By: Ayla Valone
When I entered Eisenhower in September 2019, my head was filled with the thought that this was my last year and I planned for fun and excitement. Little did I expect that it would be abruptly ended by a Global Pandemic. This pandemic has put all our lives to a screeching halt; within the last few months our lives have changed drastically. Those changes include little socialization, businesses shut down, extra safety precautions like masks and gloves, economic downfall, and this is only the surface of the problem. Since this has happened, my life has changed in the way I graduate, the long-term effects of the pandemic, and many more ways.
Being a senior has not been what I expected. I envisioned easy classes, parties, prom, and, most of all, graduation. Little did I know I wasn’t going to get any of it; this year has brought me a lot of anger, sadness, and disappointment. I’m angry that we were cheated out of one of the best times to be alive. I’m sad and disappointed that I never got to say goodbye. What I looked forward to the most was graduation. For over the past four years, I have pushed on and told myself that I’m going to walk across that stage and everything I’ve worked for will be worth it. Now it just seems meaningless. I know that I will receive my diploma, but it won’t be the same. I will never have the satisfaction of truly completing high school. I feel there will always be a hole that surrounds my senior year. I not only wanted this for myself but for my family as well. It pains me to know that my parents are never going to get to see any of their kids graduate, especially when I’ve put in all the effort and feel that we deserve a real ceremony. But, I know that can’t happen, and I know I must accept that all we have is the virtual graduation. Personally, I would rather completely skip graduation in general than do it virtually.
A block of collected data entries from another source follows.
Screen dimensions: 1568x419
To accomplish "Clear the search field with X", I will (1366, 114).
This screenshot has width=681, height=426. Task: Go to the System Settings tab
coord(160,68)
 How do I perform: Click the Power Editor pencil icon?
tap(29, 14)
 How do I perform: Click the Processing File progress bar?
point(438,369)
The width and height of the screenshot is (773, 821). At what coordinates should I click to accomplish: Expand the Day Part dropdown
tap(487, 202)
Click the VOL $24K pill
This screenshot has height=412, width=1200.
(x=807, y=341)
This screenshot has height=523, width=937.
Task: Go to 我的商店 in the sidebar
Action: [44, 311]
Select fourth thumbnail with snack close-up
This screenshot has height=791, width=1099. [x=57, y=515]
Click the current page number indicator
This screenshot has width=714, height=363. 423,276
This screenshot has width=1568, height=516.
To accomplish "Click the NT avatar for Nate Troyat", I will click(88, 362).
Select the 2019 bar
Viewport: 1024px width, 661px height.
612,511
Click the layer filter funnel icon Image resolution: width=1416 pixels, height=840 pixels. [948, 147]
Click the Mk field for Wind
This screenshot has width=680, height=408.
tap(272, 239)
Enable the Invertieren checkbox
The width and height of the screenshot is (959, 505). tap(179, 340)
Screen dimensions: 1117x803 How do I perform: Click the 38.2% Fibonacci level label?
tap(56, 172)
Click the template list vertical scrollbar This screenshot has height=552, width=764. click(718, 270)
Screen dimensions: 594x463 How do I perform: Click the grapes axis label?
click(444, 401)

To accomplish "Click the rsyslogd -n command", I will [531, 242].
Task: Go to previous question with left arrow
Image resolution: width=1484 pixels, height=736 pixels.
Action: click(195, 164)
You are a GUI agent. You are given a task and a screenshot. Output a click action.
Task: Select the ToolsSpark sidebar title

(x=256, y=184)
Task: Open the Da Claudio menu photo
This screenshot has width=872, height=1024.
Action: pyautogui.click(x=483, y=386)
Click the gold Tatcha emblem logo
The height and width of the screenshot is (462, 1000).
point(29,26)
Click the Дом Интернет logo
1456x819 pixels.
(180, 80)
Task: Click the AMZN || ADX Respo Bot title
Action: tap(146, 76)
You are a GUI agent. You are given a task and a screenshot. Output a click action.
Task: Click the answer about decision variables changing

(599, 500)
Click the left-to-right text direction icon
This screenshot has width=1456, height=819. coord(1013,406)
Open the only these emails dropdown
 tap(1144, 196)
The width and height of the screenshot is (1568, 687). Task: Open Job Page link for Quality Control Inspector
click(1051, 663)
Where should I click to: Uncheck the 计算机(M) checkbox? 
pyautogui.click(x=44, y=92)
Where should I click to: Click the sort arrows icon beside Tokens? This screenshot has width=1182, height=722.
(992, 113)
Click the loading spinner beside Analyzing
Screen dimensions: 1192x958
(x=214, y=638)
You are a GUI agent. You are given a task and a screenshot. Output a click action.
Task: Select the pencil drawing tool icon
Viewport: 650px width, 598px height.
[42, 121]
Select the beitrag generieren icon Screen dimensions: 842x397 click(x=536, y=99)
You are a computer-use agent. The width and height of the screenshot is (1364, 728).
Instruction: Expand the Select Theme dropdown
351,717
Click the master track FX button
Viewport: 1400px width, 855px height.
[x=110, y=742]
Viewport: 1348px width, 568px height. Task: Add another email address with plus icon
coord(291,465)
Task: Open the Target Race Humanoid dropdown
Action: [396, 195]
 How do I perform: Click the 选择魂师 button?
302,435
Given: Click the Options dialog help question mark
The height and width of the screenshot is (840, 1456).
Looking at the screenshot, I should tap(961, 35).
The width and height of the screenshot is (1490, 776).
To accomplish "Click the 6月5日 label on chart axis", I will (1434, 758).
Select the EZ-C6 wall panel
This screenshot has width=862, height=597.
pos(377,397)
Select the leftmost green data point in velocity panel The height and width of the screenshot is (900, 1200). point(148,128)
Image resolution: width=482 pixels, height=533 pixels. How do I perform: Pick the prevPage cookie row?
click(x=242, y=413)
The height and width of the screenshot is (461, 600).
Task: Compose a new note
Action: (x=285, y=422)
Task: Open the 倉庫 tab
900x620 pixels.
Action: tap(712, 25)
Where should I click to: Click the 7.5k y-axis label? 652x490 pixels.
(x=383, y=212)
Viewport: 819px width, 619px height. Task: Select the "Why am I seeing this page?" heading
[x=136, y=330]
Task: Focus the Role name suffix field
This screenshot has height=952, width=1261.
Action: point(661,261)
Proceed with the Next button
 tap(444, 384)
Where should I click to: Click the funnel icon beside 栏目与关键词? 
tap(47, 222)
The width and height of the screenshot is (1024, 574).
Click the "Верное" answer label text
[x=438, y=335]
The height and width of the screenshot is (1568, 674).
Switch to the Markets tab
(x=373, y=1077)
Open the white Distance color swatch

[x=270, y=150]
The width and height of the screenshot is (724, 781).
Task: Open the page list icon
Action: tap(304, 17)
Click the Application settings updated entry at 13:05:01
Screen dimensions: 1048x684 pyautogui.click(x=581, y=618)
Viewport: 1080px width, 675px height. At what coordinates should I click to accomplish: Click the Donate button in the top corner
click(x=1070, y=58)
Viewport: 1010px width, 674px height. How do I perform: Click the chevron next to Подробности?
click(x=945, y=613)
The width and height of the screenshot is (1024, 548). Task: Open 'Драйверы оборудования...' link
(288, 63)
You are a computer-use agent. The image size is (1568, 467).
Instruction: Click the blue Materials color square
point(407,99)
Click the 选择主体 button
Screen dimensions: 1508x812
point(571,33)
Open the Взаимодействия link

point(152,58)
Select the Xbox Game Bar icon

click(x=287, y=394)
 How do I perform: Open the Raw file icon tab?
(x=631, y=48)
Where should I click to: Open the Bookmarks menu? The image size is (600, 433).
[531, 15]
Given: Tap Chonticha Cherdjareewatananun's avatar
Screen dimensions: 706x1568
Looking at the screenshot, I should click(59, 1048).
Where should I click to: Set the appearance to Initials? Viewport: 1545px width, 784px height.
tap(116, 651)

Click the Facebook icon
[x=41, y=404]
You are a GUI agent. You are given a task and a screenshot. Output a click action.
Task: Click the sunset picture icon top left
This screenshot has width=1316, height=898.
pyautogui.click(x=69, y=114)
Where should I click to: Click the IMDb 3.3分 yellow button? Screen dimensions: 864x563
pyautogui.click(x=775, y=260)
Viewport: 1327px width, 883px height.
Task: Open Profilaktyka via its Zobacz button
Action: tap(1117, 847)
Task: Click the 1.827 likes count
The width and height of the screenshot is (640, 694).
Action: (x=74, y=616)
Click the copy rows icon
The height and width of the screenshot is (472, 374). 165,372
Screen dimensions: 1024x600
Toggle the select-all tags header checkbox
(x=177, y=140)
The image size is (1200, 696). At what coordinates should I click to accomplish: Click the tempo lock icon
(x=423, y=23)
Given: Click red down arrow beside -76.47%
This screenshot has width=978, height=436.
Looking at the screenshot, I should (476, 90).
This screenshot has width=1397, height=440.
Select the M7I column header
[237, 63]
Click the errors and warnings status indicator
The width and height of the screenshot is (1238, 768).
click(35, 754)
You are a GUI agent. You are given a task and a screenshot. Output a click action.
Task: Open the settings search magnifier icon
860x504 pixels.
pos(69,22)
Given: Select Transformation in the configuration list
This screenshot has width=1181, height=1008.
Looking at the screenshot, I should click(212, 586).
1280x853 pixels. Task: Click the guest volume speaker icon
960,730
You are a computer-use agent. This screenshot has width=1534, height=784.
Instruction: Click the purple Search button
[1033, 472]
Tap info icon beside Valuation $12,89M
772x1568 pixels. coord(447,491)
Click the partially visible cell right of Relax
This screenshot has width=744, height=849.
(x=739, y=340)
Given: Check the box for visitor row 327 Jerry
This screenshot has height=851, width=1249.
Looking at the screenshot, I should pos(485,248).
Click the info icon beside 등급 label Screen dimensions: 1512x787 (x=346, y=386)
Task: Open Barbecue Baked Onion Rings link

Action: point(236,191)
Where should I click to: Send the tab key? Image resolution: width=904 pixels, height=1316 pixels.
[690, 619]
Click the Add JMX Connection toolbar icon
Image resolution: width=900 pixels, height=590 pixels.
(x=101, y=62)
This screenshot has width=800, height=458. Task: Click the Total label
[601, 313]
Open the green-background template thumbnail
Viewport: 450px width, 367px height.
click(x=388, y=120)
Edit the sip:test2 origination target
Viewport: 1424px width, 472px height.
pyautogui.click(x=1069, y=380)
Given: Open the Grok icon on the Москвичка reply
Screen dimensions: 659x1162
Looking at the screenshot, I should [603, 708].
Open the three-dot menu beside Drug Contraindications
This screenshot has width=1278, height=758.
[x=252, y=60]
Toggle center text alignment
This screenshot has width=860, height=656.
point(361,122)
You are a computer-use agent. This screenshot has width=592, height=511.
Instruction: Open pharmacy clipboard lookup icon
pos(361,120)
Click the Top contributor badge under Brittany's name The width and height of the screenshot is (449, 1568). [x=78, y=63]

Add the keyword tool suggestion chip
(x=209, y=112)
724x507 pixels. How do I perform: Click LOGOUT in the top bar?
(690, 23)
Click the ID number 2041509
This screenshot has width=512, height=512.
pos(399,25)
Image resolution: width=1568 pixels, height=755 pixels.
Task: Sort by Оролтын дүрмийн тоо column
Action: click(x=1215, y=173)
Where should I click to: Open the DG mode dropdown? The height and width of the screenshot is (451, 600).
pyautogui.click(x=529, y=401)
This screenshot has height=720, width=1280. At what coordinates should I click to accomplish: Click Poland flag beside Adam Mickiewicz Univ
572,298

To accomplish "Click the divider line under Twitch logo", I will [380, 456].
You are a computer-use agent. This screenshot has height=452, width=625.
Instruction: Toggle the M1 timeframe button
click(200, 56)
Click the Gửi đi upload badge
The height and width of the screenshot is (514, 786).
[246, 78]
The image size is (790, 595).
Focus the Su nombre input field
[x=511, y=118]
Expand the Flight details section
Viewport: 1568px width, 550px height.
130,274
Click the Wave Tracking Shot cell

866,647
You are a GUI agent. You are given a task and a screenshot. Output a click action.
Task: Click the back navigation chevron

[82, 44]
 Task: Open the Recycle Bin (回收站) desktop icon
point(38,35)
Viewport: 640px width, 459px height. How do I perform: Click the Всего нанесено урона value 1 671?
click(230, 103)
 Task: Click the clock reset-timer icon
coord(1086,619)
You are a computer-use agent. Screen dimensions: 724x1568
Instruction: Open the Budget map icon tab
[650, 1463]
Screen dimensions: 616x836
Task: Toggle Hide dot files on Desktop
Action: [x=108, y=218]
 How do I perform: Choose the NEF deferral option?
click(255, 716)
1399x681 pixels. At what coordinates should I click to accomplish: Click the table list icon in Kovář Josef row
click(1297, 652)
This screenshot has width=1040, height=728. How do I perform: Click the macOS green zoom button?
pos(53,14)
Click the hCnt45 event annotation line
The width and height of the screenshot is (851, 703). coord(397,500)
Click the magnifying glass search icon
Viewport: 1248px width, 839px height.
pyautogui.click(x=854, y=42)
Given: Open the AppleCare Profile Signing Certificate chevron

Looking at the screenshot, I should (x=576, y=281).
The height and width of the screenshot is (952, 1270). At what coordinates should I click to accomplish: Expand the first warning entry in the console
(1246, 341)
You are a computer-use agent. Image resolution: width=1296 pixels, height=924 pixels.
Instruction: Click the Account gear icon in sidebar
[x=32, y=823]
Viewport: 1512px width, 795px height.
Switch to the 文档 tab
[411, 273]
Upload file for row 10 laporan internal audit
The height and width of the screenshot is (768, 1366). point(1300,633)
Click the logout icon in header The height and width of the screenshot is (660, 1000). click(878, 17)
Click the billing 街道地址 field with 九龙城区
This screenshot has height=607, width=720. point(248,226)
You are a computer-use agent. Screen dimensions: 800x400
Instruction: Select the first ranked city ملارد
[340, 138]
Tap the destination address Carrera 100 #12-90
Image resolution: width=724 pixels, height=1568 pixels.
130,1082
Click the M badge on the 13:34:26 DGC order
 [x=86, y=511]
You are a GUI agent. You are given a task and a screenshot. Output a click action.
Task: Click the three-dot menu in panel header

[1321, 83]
One thing in the back of my mind I have thought about during quarantine is how this is going to change us all. I think we all need to come to realize that we have no idea how this might affect us within a year from now. We could be looking at the new normal; what if this doesn’t go away? The scariest part of this pandemic is we know nothing about it, which means we are not going to have a vaccine any time soon.
In the end, there is little we can do about this outbreak and we all are concerned for our loved ones, but we are staying strong in these uncertain times. All we can do is stay as clean as possible, stay healthy, and hope for the best. The class of 2020 will be remembered, and we all need to keep in mind that it will get better. I am truly disappointed that this is the way I’m ending high school. I felt there was more for us all this year, but unfortunately everything isn’t going to play out the way we all thought it was.